By: Blog by Bogumił Kamiński
Re-posted from: https://bkamins.github.io/julialang/2024/03/01/gdf.html
Introduction
One of the features of DataFrames.jl that I often find useful is that when you group
a data frame by some of its columns the resulting GroupedDataFrame
is an object
that gains new and useful functionalities.
Some time ago I have discussed how GroupedDataFrame
can be filtered. You can find
this post here. In this post and the following one that I plan to write next
week I thought that it would be useful to review other key functionalities of
a GroupedDataFrame
.
The post was written under Julia 1.10.1 and DataFrames.jl 1.6.1.
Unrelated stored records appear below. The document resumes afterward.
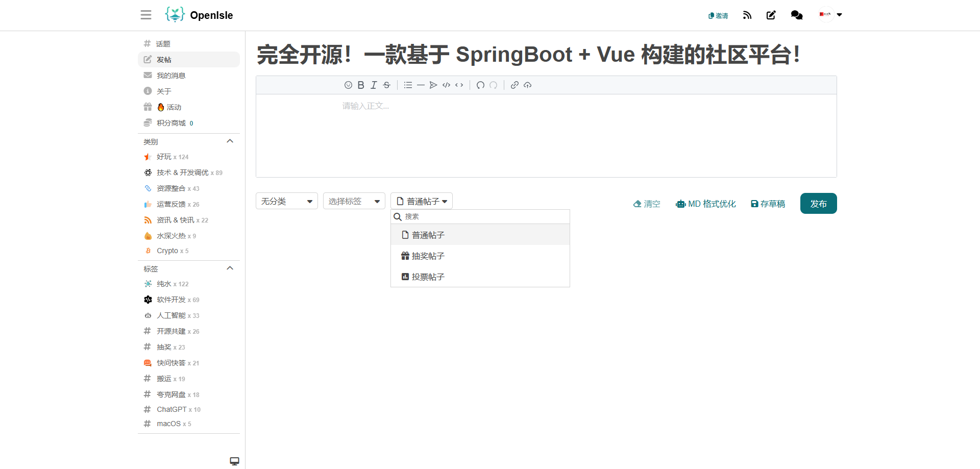
Task: Toggle the hamburger sidebar menu
Action: point(146,15)
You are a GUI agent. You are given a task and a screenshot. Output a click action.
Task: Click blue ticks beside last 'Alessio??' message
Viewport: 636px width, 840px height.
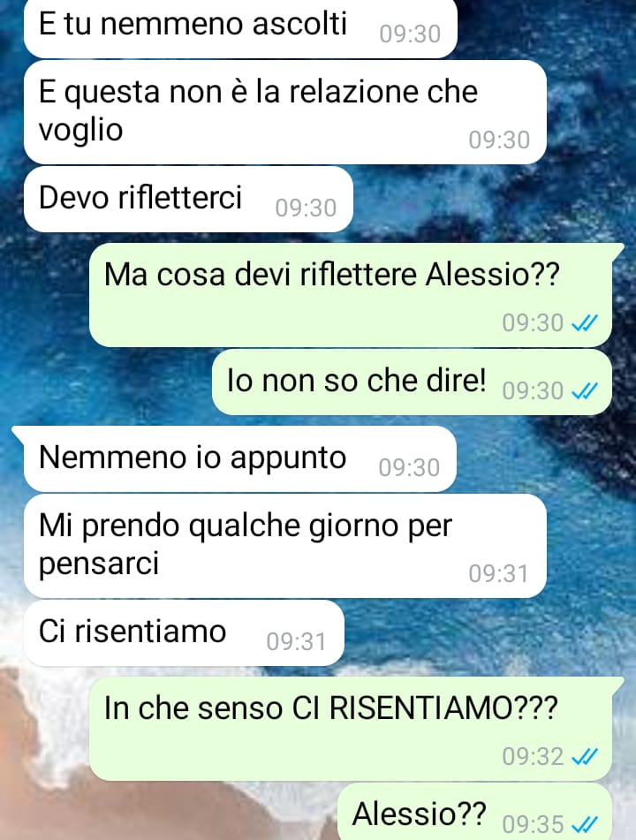click(x=585, y=824)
Creating a grouped data frame
You can create a GroupedDataFrame
using the groupby
function.
Here are some examples:
julia> using DataFrames
julia> df = DataFrame(int=[1, 3, 2, 1, 3, 2],
str=["a", "a", "c", "c", "b", "b"])
6×2 DataFrame
Row │ int str
│ Int64 String
─────┼───────────────
1 │ 1 a
2 │ 3 a
3 │ 2 c
4 │ 1 c
5 │ 3 b
6 │ 2 b
julia> show(groupby(df, :int), allgroups=true)
GroupedDataFrame with 3 groups based on key: int
Group 1 (2 rows): int = 1
Row │ int str
│ Int64 String
─────┼───────────────
1 │ 1 a
2 │ 1 c
Group 2 (2 rows): int = 2
Row │ int str
│ Int64 String
─────┼───────────────
1 │ 2 c
2 │ 2 b
Group 3 (2 rows): int = 3
Row │ int str
│ Int64 String
─────┼───────────────
1 │ 3 a
2 │ 3 b
julia> show(groupby(df, :int; sort=true), allgroups=true)
GroupedDataFrame with 3 groups based on key: int
Group 1 (2 rows): int = 1
Row │ int str
│ Int64 String
─────┼───────────────
1 │ 1 a
2 │ 1 c
Group 2 (2 rows): int = 2
Row │ int str
│ Int64 String
─────┼───────────────
1 │ 2 c
2 │ 2 b
Group 3 (2 rows): int = 3
Row │ int str
│ Int64 String
─────┼───────────────
1 │ 3 a
2 │ 3 b
julia> show(groupby(df, :int; sort=false), allgroups=true)
GroupedDataFrame with 3 groups based on key: int
Group 1 (2 rows): int = 1
Row │ int str
│ Int64 String
─────┼───────────────
1 │ 1 a
2 │ 1 c
Group 2 (2 rows): int = 3
Row │ int str
│ Int64 String
─────┼───────────────
1 │ 3 a
2 │ 3 b
Group 3 (2 rows): int = 2
Row │ int str
│ Int64 String
─────┼───────────────
1 │ 2 c
2 │ 2 b
julia> show(groupby(df, :str), allgroups=true)
GroupedDataFrame with 3 groups based on key: str
Group 1 (2 rows): str = "a"
Row │ int str
│ Int64 String
─────┼───────────────
1 │ 1 a
2 │ 3 a
Group 2 (2 rows): str = "c"
Row │ int str
│ Int64 String
─────┼───────────────
1 │ 2 c
2 │ 1 c
Group 3 (2 rows): str = "b"
Row │ int str
│ Int64 String
─────┼───────────────
1 │ 3 b
2 │ 2 b
julia> show(groupby(df, :str; sort=true), allgroups=true)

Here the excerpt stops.